§ What you need to do
Locate every line in the items below that contains the word "height", and copy each of those lines.

§ Input rows

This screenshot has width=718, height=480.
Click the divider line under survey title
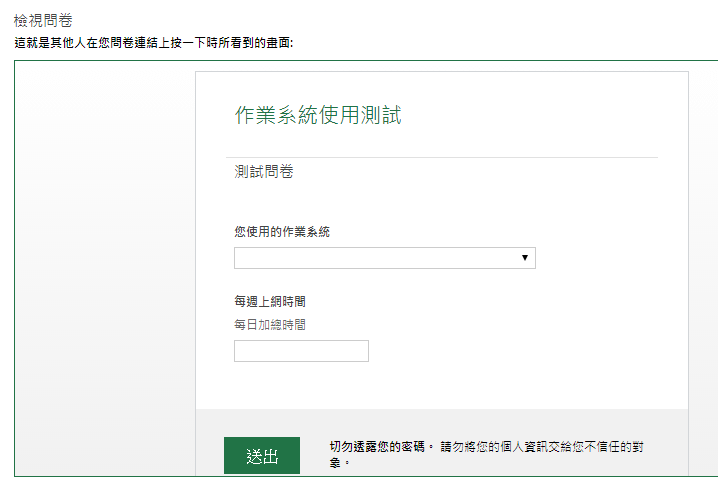click(442, 158)
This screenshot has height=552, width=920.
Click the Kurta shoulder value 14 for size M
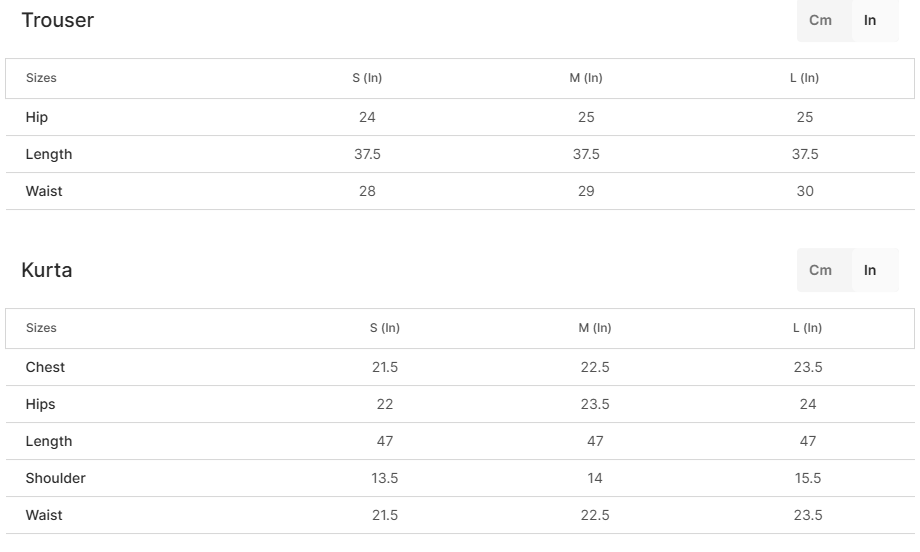[595, 478]
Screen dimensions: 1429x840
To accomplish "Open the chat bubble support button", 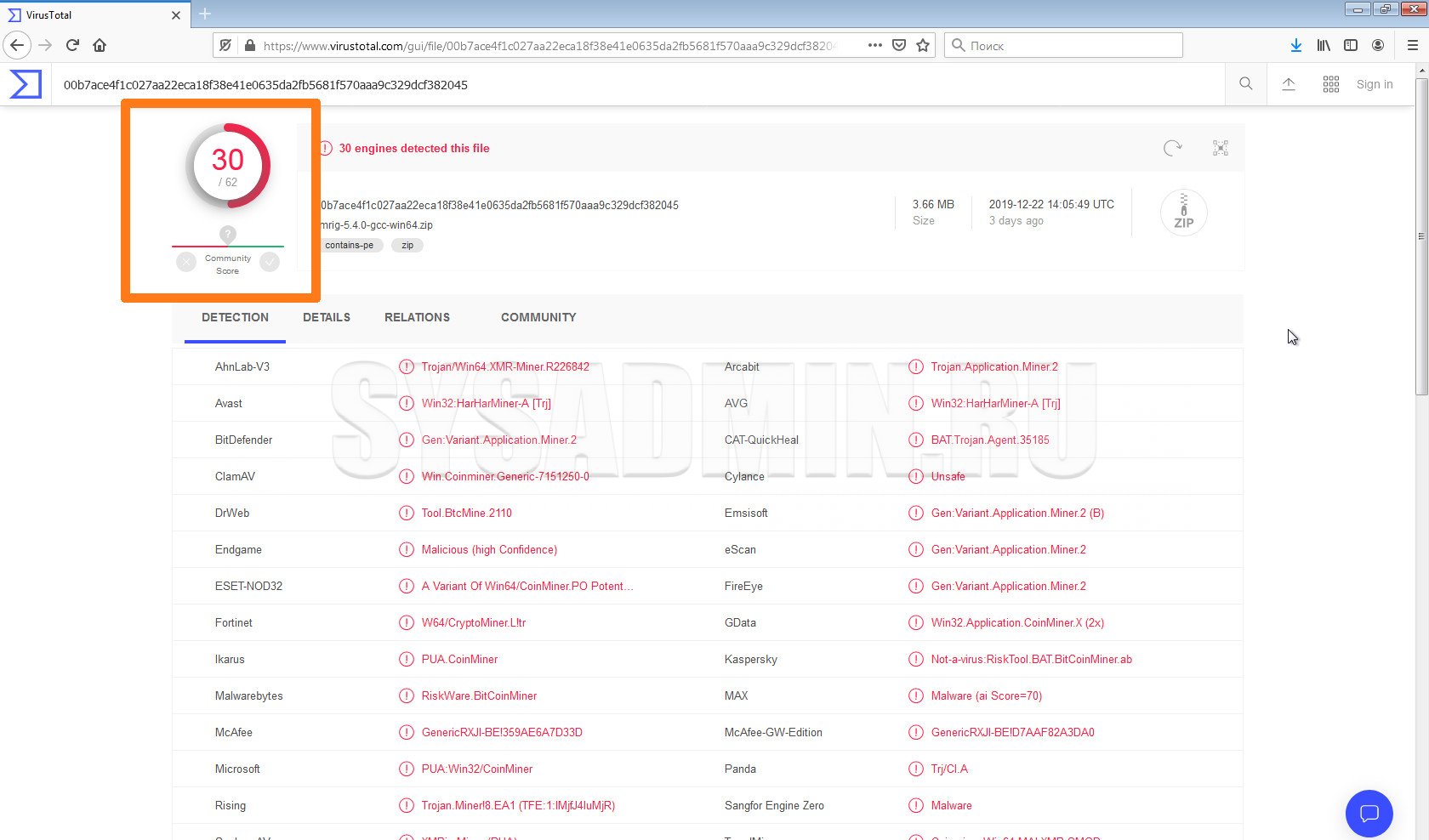I will click(1369, 814).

§ Worked answer
This screenshot has width=718, height=480.
This screenshot has height=552, width=920.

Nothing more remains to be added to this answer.